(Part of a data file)

======

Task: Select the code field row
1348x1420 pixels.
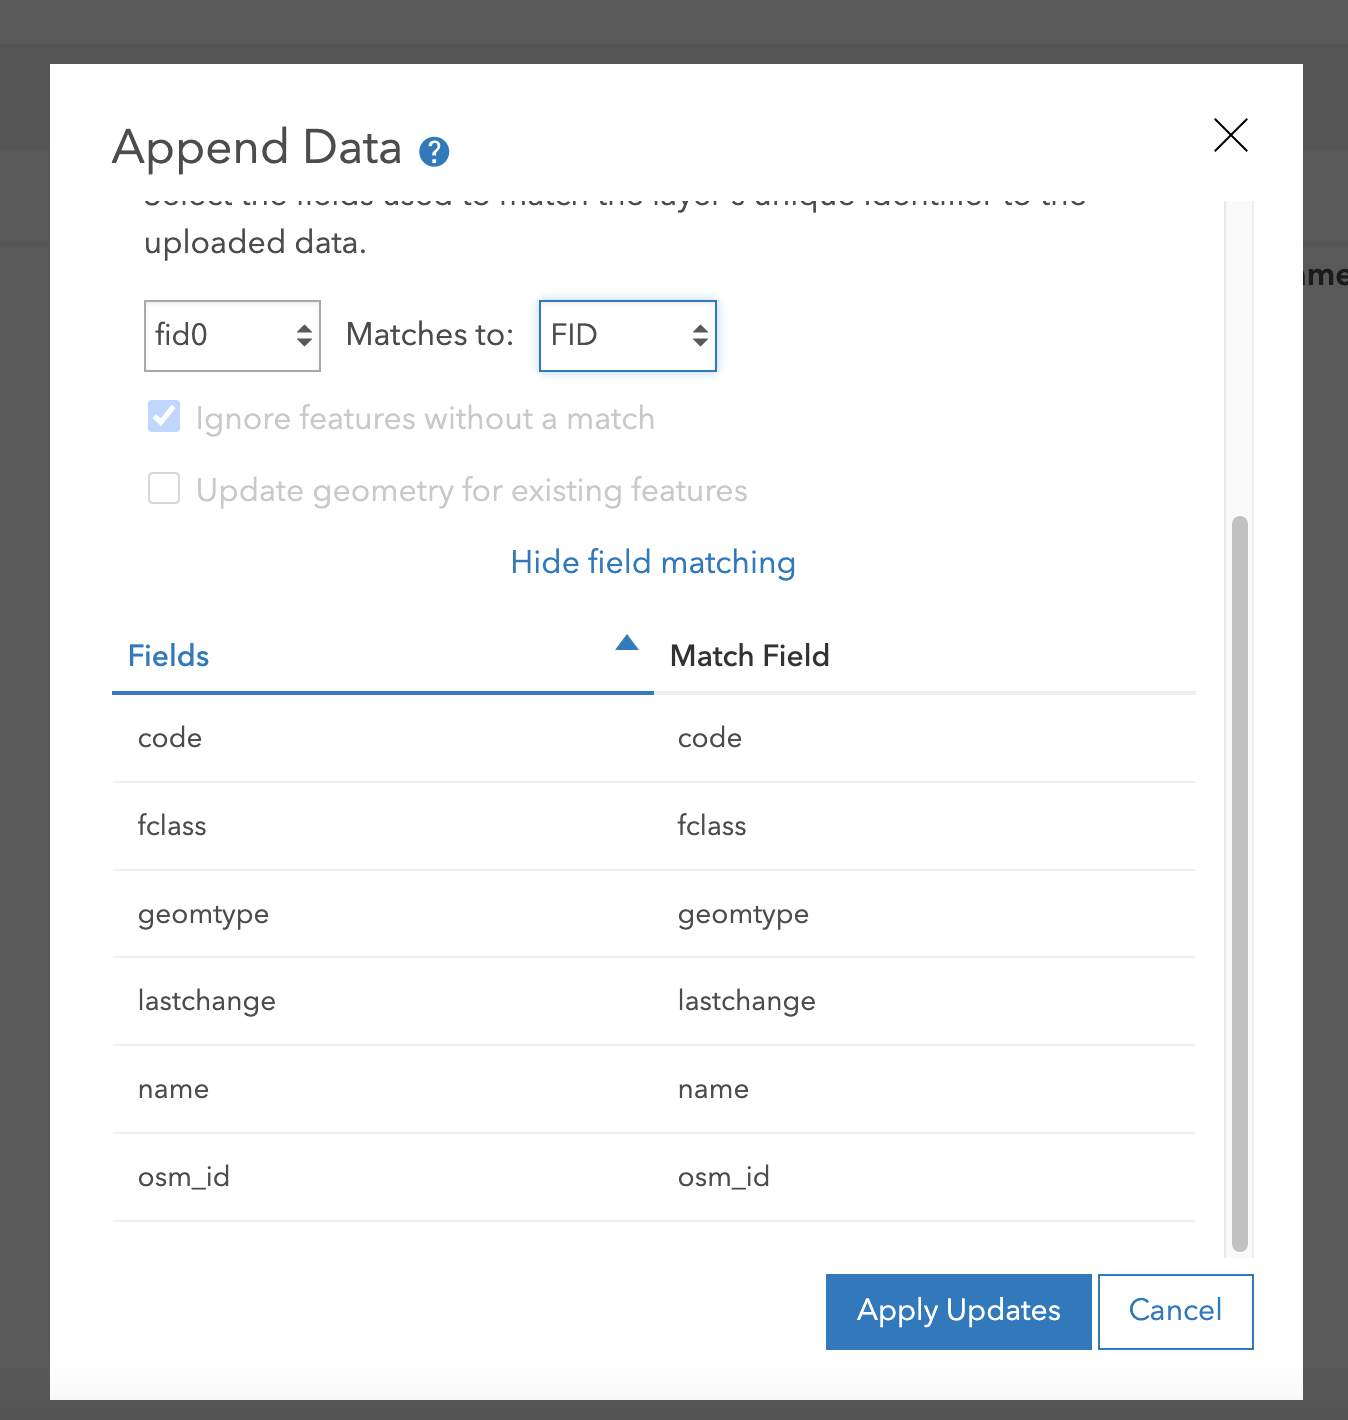Action: 170,738
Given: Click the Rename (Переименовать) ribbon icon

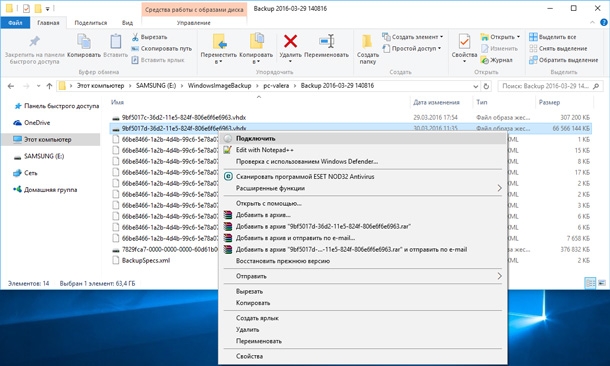Looking at the screenshot, I should pos(326,41).
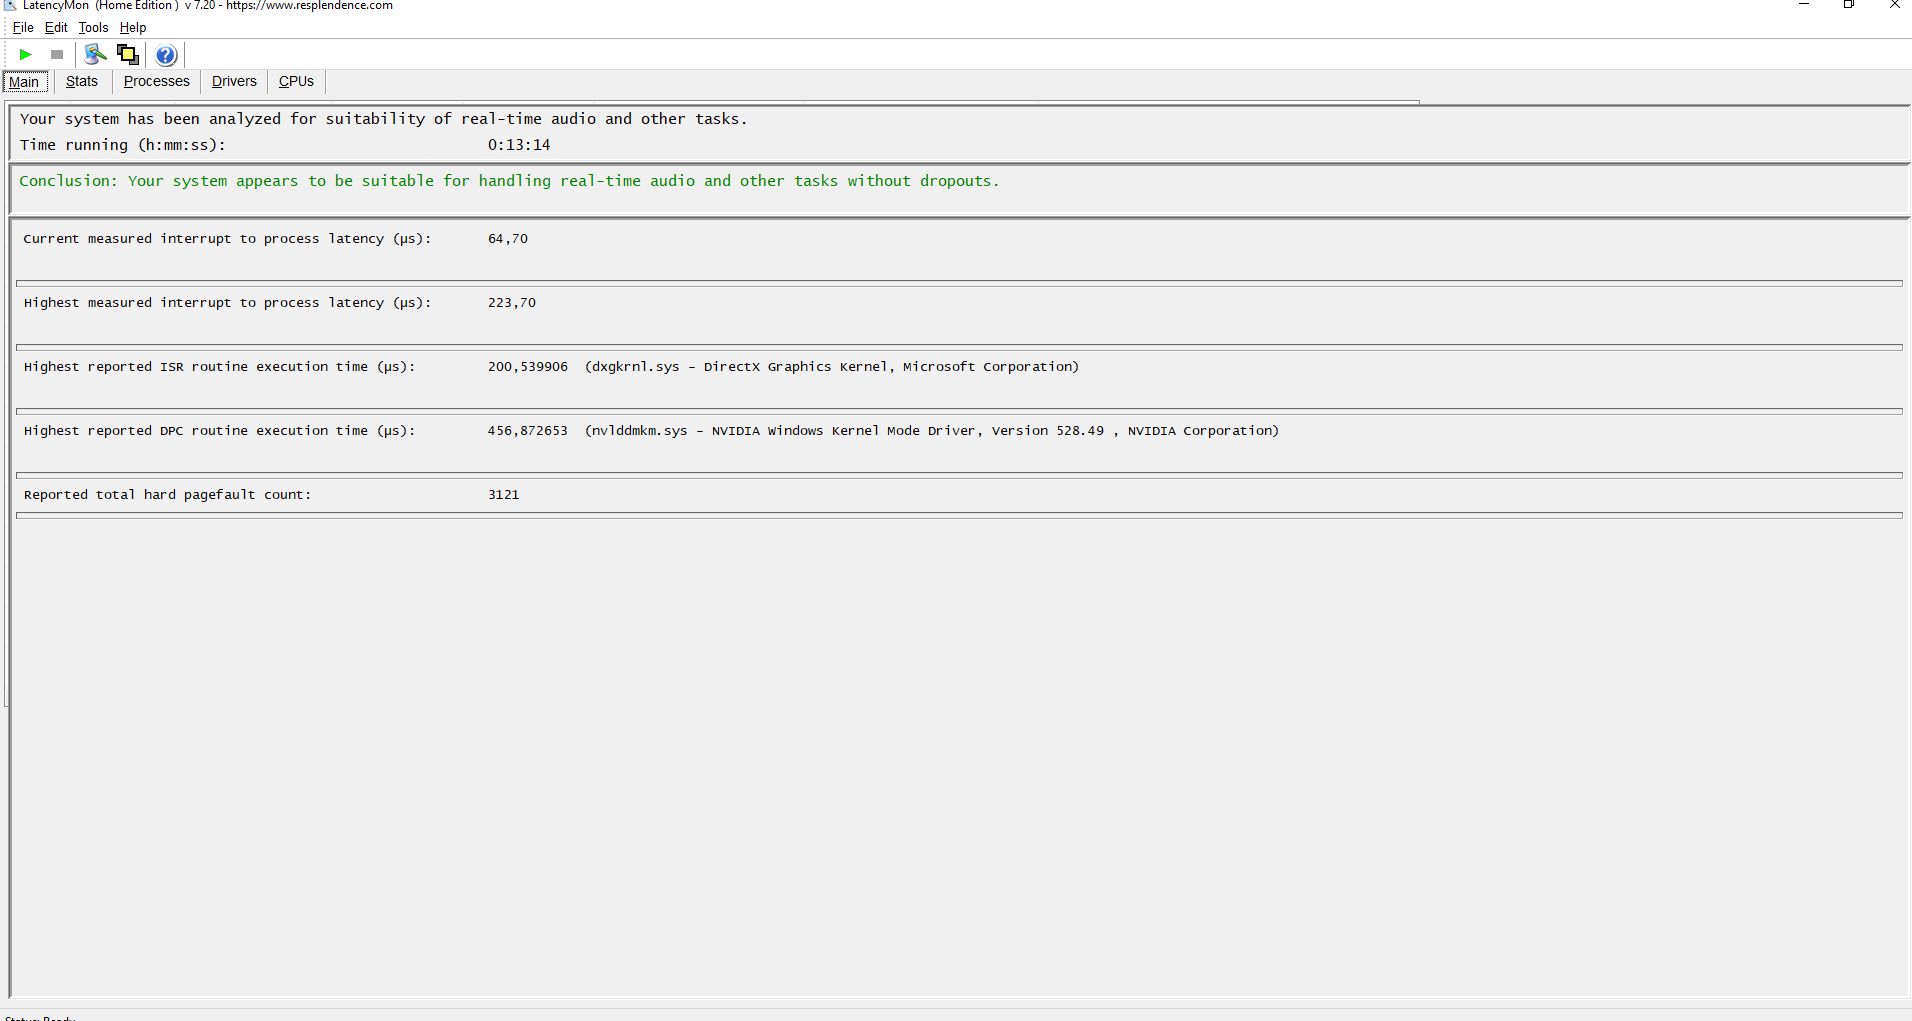This screenshot has height=1021, width=1912.
Task: Close the LatencyMon window
Action: [x=1894, y=5]
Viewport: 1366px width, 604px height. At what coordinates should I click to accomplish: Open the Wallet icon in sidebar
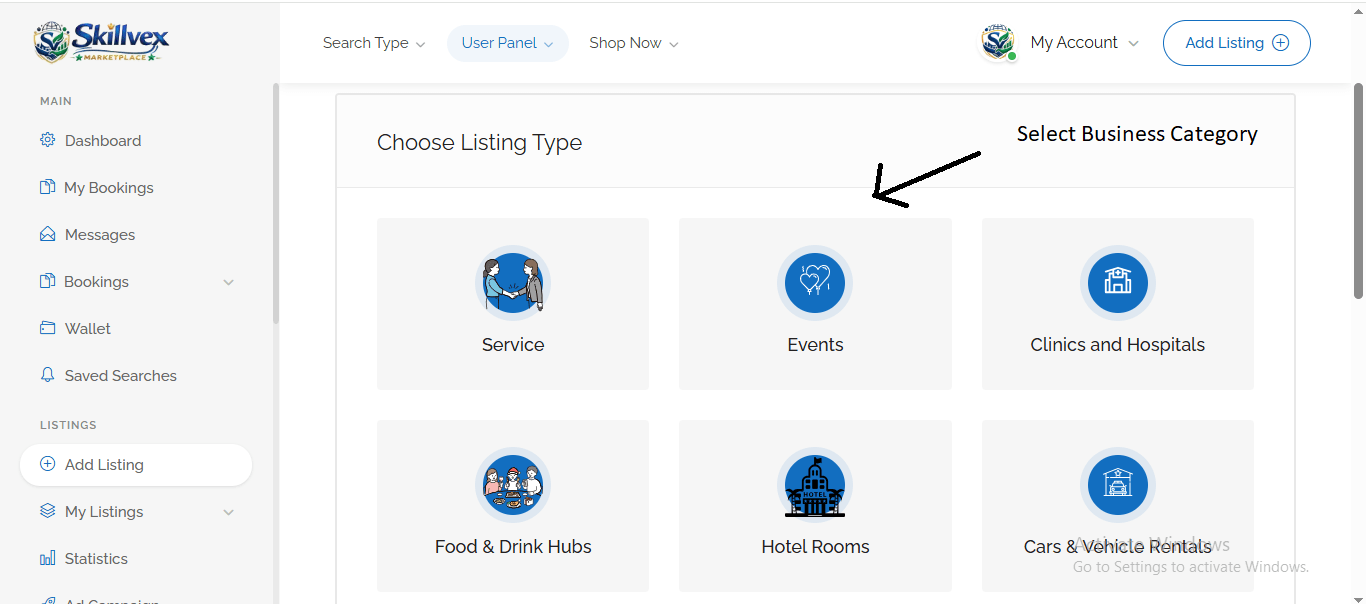47,328
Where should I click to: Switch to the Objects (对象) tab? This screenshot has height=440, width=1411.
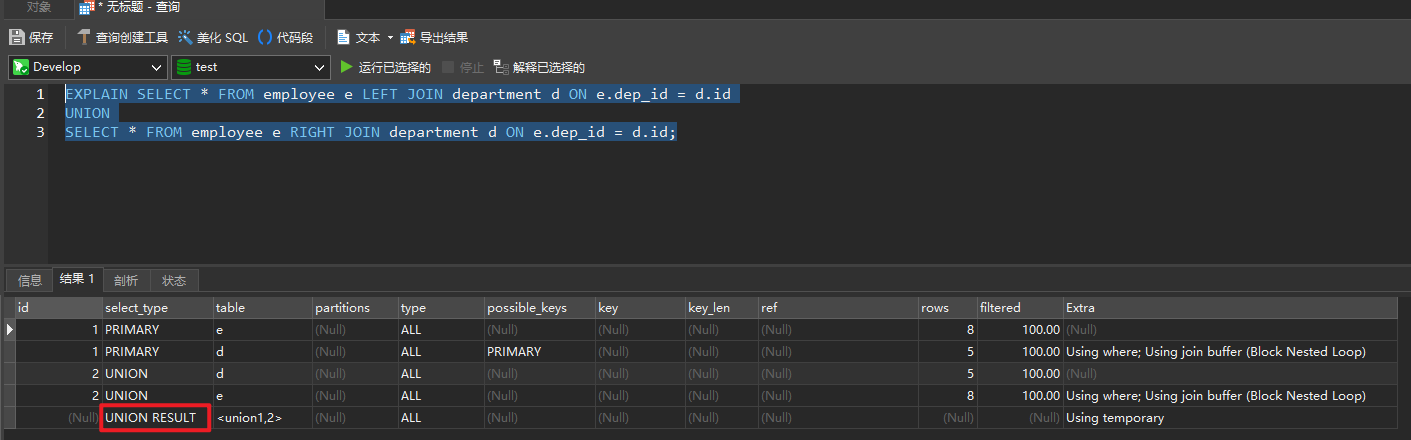coord(39,7)
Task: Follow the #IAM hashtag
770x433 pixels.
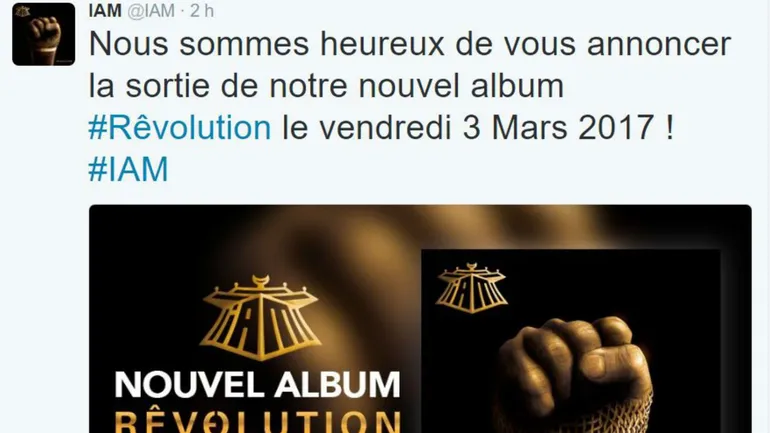Action: pos(128,169)
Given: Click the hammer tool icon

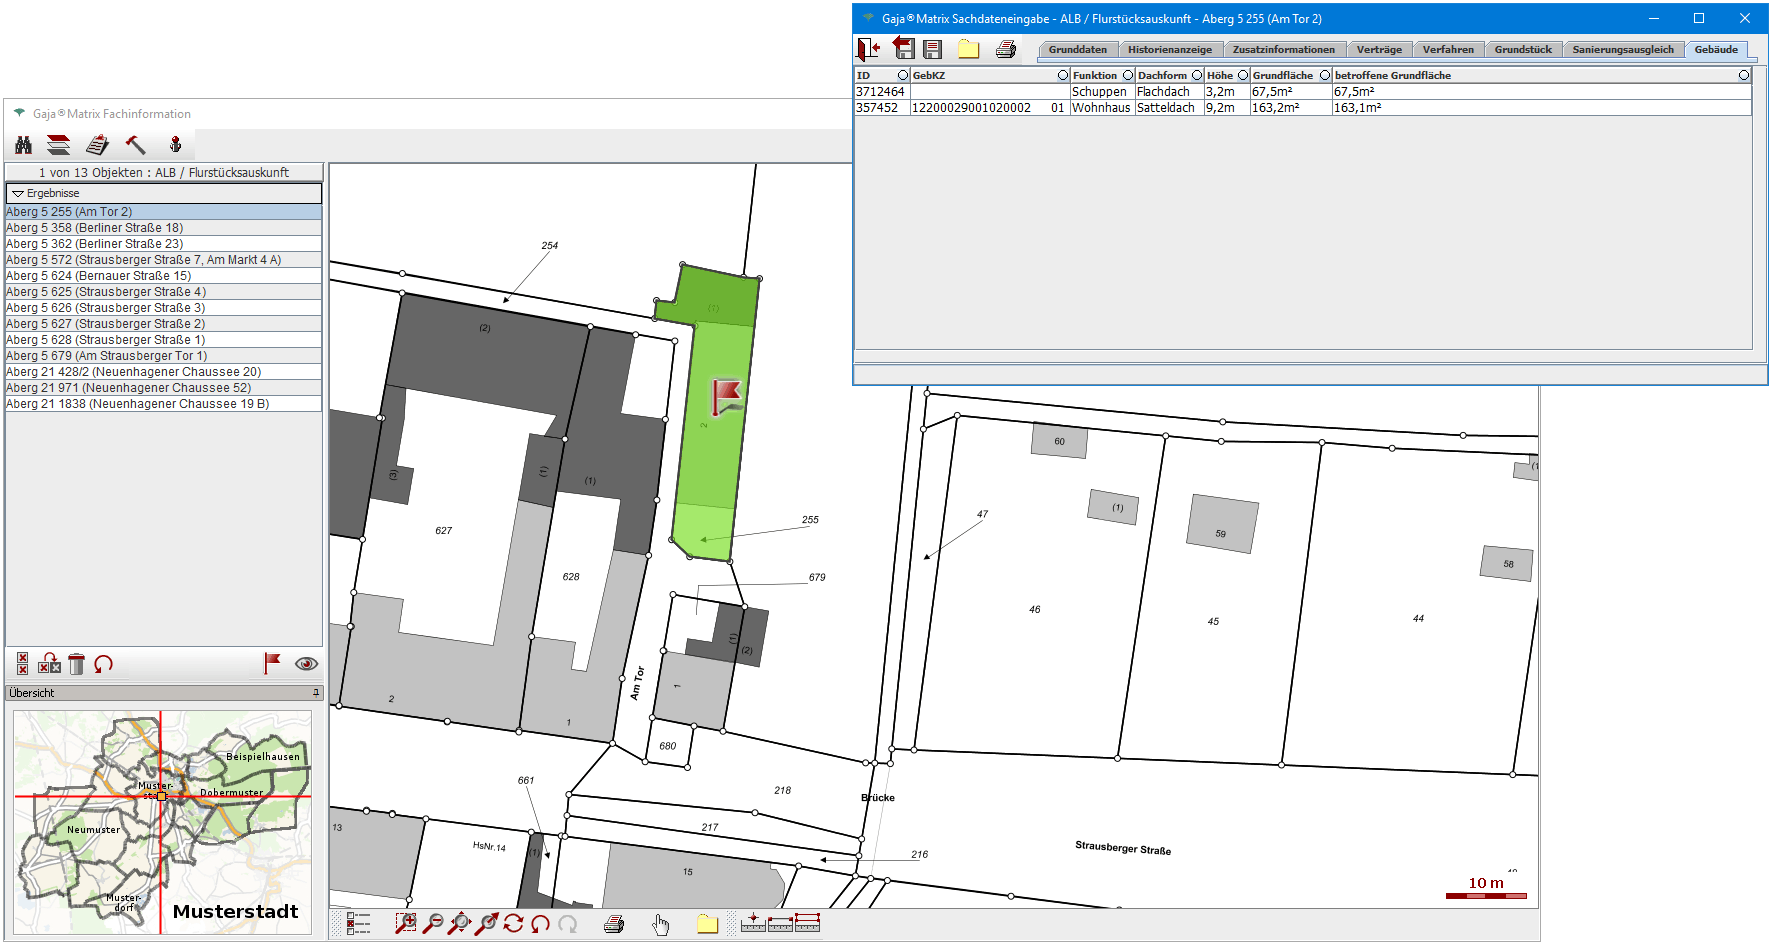Looking at the screenshot, I should pyautogui.click(x=135, y=145).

======

REQUIREMENTS:
Reproduce all of the lines above word for word, but leave out the pictures.

THE REPLY:
Task: Select the code field row
1348x1420 pixels.
Action: 170,738
Given: Click the Rename (Переименовать) ribbon icon

Looking at the screenshot, I should pos(326,41).
This screenshot has height=1021, width=1912.
Task: Close the LatencyMon window
Action: [x=1894, y=5]
Viewport: 1366px width, 604px height. At what coordinates should I click to accomplish: Open the Wallet icon in sidebar
47,328
Where should I click to: Switch to the Objects (对象) tab? This screenshot has height=440, width=1411.
coord(39,7)
Task: Follow the #IAM hashtag
770x433 pixels.
Action: pos(128,169)
Given: Click the hammer tool icon

Looking at the screenshot, I should pyautogui.click(x=135, y=145).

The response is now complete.